### Brief
Once the pictures are removed, restate the listing word for word.

================

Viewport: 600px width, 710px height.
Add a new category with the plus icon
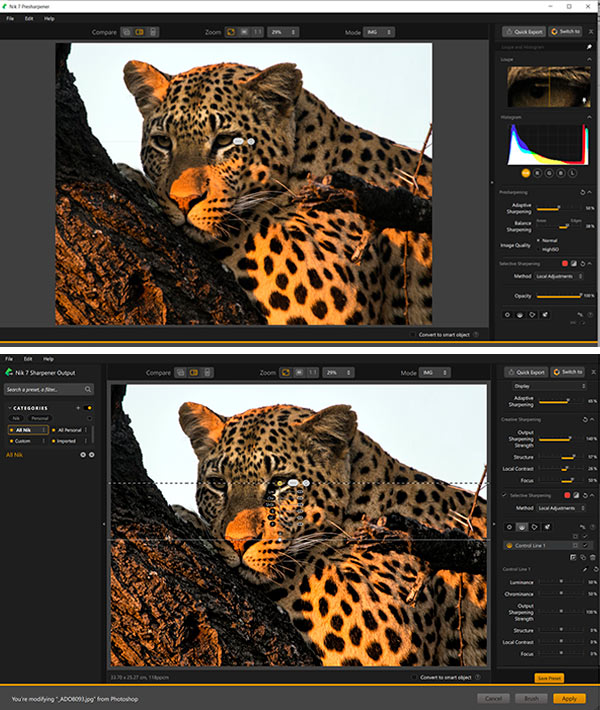[78, 408]
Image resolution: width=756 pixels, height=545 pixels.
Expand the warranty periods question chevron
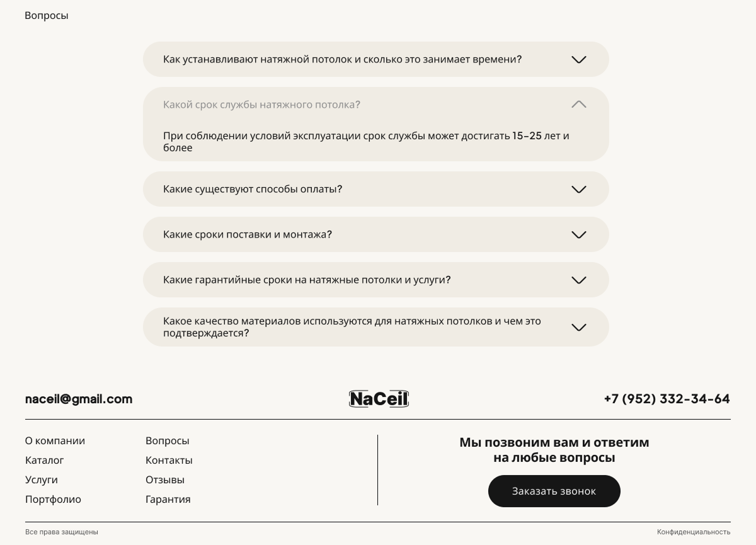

================

### Exercise answer
Viewport: 600px width, 710px height.
Add a new category with the plus icon
[78, 408]
Image resolution: width=756 pixels, height=545 pixels.
Expand the warranty periods question chevron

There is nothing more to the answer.